Regulatory Flexibility Act
This proposed rule relates to individuals rather than small business entities. Pursuant to the requirements of the Regulatory Flexibility Act of 1980, 5 U.S.C. 601-612, therefore, the proposed rule will not have a significant economic impact on a substantial number of small entities.
Small Business Regulatory Enforcement Fairness Act of 1996 (Subtitle E-Congressional Review Act)
The Small Business Regulatory Enforcement Fairness Act (SBREFA) of 1996, 5 U.S.C. 801 et seq., requires the FBI to comply with small entity requests for information and advice about compliance with statutes and regulations within FBI jurisdiction. Any small entity that has a question regarding this document may contact the person listed in the FOR FURTHER INFORMATION CONTACT paragraph, above. Persons can obtain further information regarding SBREFA on the Small Start Printed Page 57182Business Administration’s Web page at http://www.sba.gov/advo/archive/sum_sbrefa.html.
Paperwork Reduction Act
The Paperwork Reduction Act of 1995, 44 U.S.C. 3507(d), requires that the FBI consider the impact of paperwork and other information collection burdens imposed on the public. There are no current or new information collection requirements associated with this proposed rule. The records that are contributed to this system are created by the FBI or other law enforcement and governmental entities. Sharing of this information electronically will not increase the paperwork burden on the public.
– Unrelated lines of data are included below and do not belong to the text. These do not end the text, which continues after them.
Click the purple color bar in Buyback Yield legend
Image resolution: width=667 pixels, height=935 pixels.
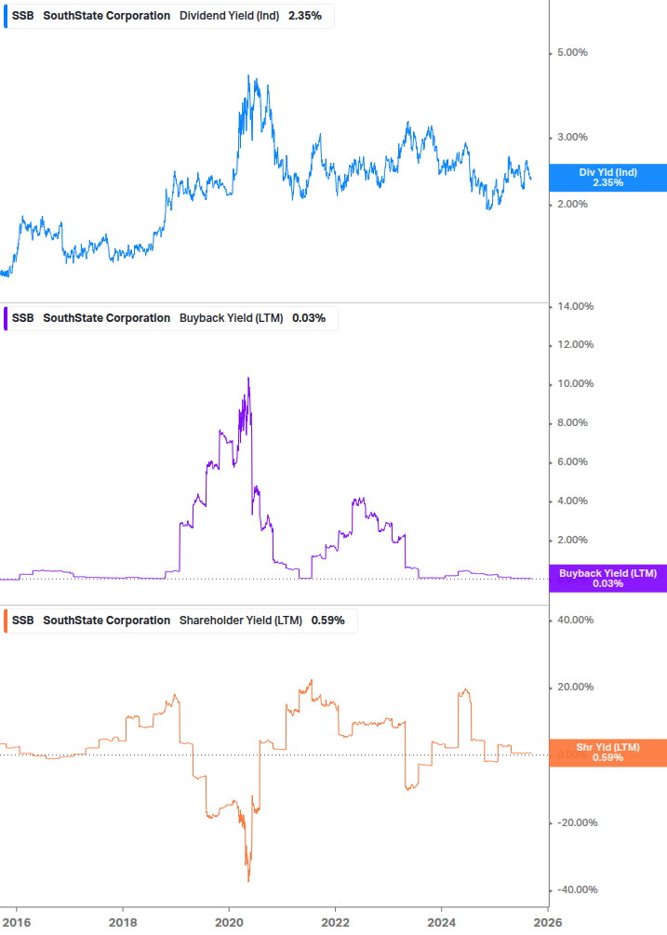pos(6,317)
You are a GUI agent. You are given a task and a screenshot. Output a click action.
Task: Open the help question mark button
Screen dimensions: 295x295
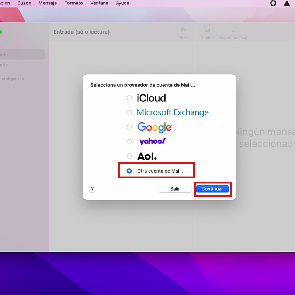point(92,189)
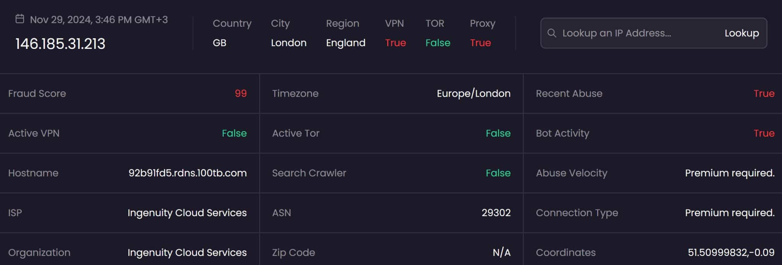The width and height of the screenshot is (782, 265).
Task: Click the Active VPN False status
Action: coord(234,133)
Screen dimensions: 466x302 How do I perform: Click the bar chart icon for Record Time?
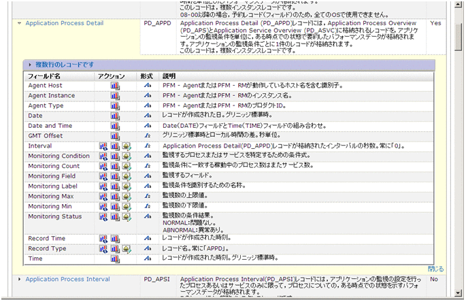click(x=114, y=239)
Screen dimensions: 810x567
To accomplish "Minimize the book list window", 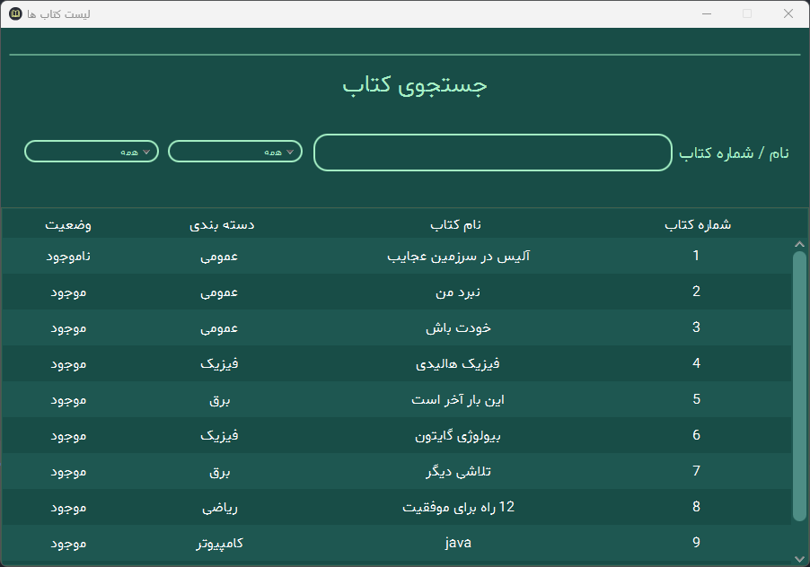I will tap(707, 14).
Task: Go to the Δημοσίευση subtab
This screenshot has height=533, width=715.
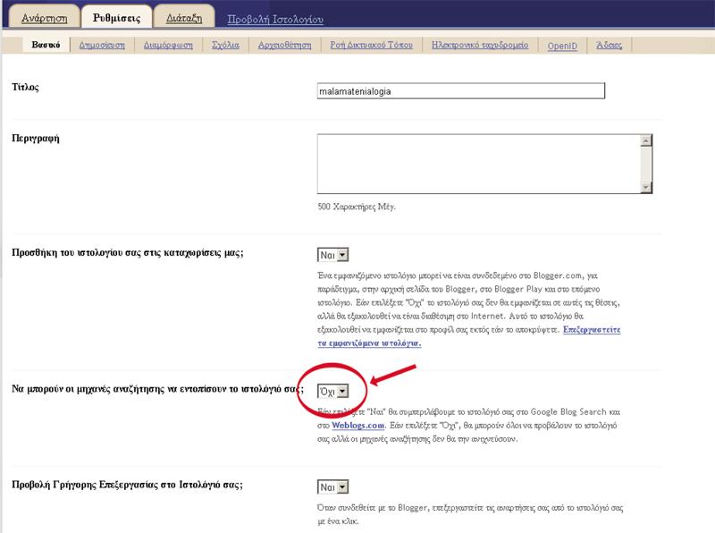Action: coord(101,45)
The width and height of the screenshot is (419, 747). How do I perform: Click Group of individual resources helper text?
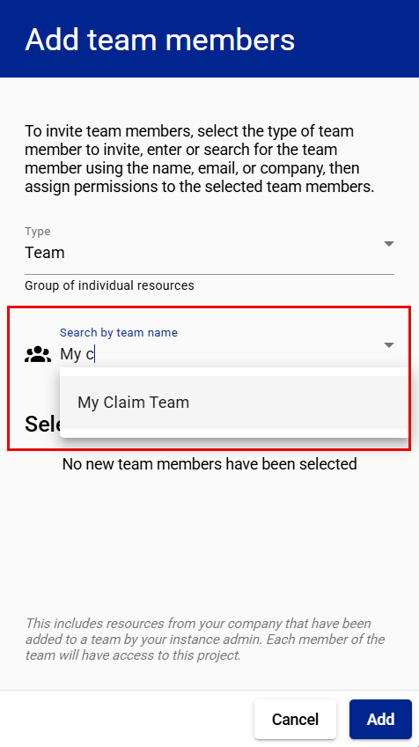point(109,285)
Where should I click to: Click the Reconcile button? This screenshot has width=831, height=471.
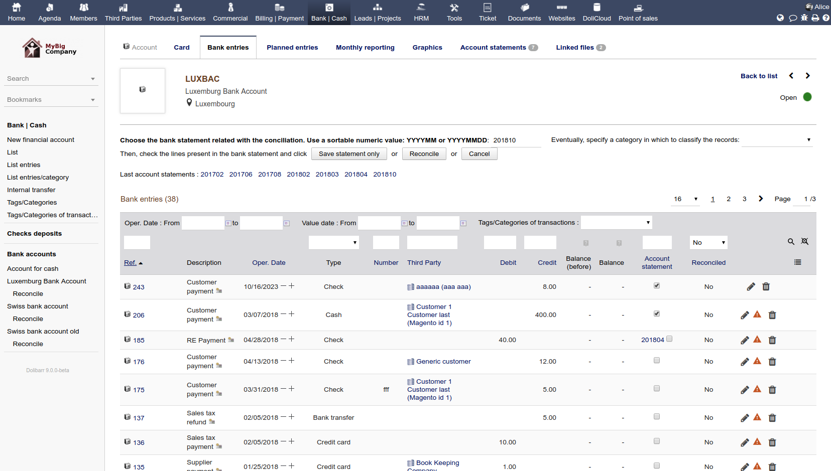424,154

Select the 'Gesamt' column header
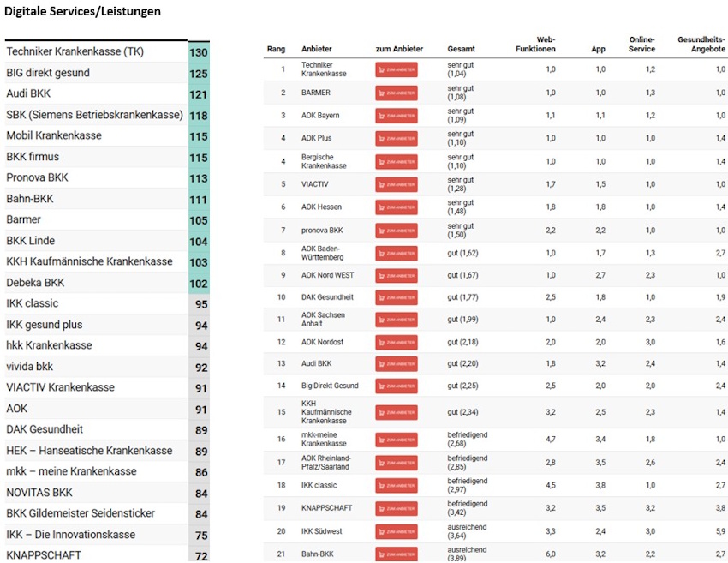pos(460,50)

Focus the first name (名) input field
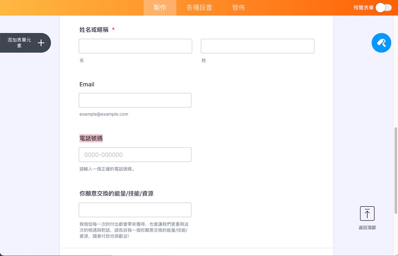(135, 46)
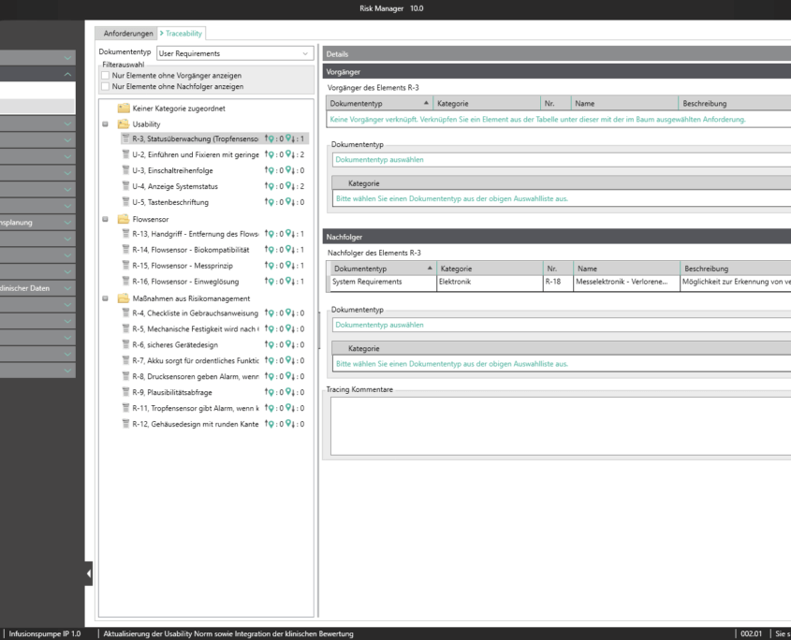This screenshot has width=791, height=640.
Task: Collapse the Usability tree node
Action: 106,124
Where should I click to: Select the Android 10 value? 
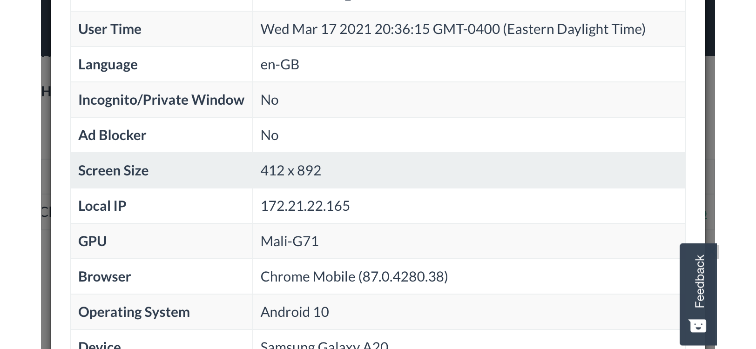295,312
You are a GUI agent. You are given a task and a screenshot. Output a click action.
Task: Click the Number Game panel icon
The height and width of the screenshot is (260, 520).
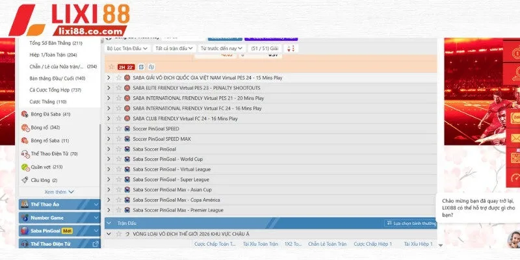pyautogui.click(x=25, y=217)
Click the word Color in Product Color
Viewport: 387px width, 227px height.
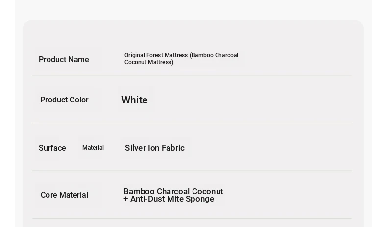[x=78, y=100]
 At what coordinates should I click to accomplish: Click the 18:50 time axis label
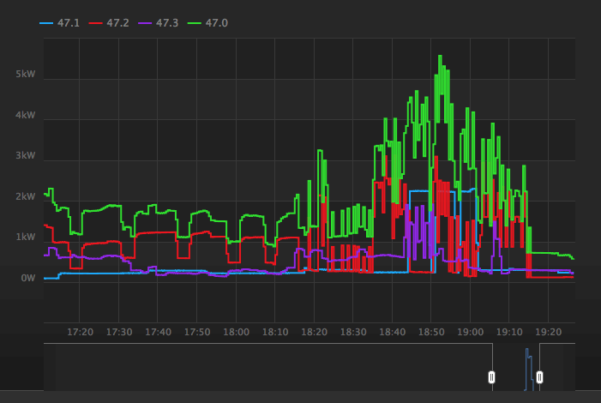[431, 332]
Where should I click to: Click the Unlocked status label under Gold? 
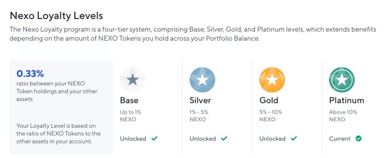tap(272, 138)
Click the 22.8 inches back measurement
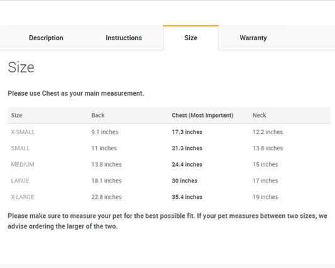This screenshot has height=268, width=335. tap(106, 197)

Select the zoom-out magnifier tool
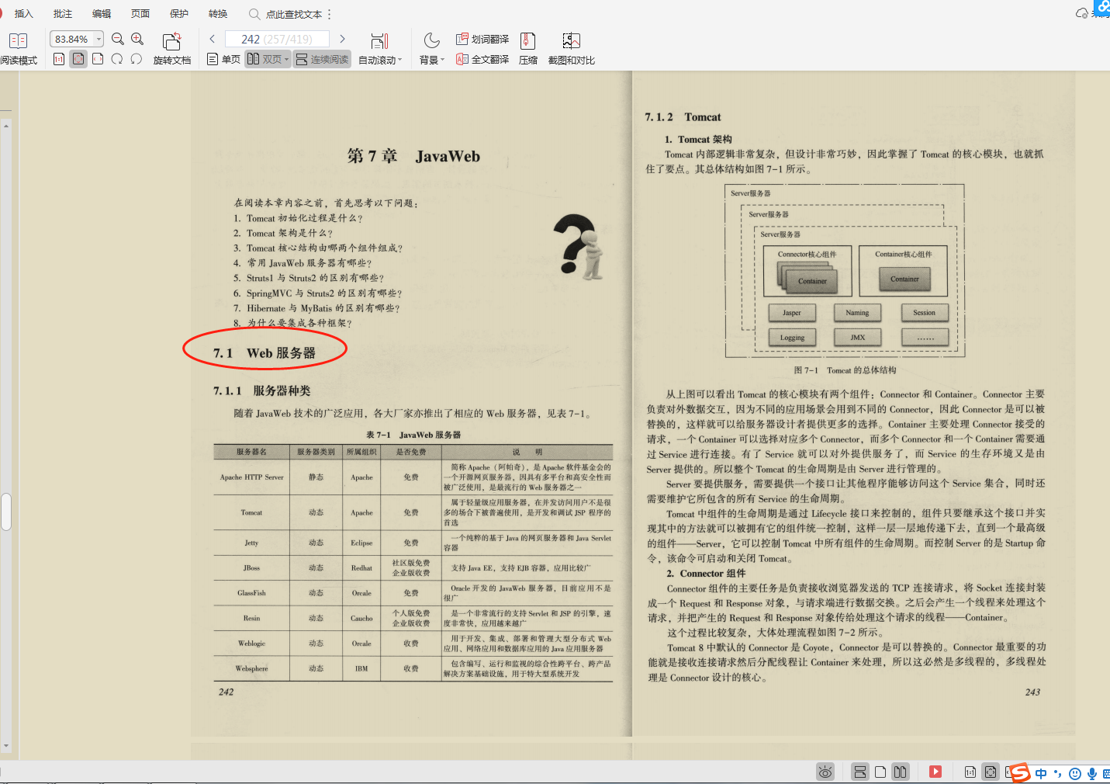(x=116, y=38)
Analysis of Regulatory Impacts
This proposed rule is not a “significant regulatory action” within the meaning of Executive Order 12866 and therefore further regulatory evaluation is not necessary. This proposed rule will not have a significant economic impact on a substantial number of small entities because it applies only to information about individuals.
Unfunded Mandates Reform Act of 1995
Title II of the Unfunded Mandates Reform Act of 1995 (UMRA), Public Law 103-3, 109 Stat. 48, requires Federal agencies to assess the effects of certain regulatory actions on State, local, and tribal governments, and the private sector. UMRA requires a written statement of economic and regulatory alternatives for proposed and final rules that contain Federal mandates. A “Federal mandate” is a new or additional enforceable duty, imposed on any State, local, or tribal government, or the private sector. If any Federal mandate causes those entities to spend, in aggregate, $100 million or more in any one year, the UMRA analysis is required. This proposed rule would not impose Federal mandates on any State, local, or tribal government or the private sector.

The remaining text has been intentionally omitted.